*** Opening of Material provided ***

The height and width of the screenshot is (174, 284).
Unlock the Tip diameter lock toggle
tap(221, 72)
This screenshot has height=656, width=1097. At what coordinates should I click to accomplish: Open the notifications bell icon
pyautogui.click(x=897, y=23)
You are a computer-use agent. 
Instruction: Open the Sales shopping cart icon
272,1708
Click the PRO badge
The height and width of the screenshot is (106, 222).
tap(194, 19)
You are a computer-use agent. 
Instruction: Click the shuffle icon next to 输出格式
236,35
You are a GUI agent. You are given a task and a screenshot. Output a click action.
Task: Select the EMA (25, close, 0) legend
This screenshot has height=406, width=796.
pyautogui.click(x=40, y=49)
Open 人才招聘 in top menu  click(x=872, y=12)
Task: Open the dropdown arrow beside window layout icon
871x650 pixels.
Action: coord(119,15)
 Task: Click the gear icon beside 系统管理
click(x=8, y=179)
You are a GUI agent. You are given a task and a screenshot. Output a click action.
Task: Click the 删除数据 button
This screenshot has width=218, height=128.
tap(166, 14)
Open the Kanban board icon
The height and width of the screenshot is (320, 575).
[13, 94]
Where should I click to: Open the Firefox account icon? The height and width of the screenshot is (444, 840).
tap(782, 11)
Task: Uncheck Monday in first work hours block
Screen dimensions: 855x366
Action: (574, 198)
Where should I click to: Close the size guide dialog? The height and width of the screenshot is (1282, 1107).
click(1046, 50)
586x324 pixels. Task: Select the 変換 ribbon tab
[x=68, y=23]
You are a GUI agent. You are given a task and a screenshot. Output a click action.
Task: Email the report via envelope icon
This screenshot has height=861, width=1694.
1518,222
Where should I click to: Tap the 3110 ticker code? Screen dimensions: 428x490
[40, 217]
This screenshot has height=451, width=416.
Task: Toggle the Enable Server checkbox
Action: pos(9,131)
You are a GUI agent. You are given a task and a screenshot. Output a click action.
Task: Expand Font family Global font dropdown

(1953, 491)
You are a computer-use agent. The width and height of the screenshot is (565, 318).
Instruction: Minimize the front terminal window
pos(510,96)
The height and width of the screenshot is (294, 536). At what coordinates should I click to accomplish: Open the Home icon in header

*** Close of Material provided ***

- **What to work on**
From the entries above, extract only the lines running from the one containing "Where should I click to: Close" through the one containing "You are a computer-use agent. The", inclusive.

- **Exercise output**
Where should I click to: Close the size guide dialog? The height and width of the screenshot is (1282, 1107).
click(1046, 50)
586x324 pixels. Task: Select the 変換 ribbon tab
[x=68, y=23]
You are a GUI agent. You are given a task and a screenshot. Output a click action.
Task: Email the report via envelope icon
This screenshot has height=861, width=1694.
1518,222
Where should I click to: Tap the 3110 ticker code? Screen dimensions: 428x490
[40, 217]
This screenshot has height=451, width=416.
Task: Toggle the Enable Server checkbox
Action: pos(9,131)
You are a GUI agent. You are given a task and a screenshot. Output a click action.
Task: Expand Font family Global font dropdown

(1953, 491)
You are a computer-use agent. The width and height of the screenshot is (565, 318).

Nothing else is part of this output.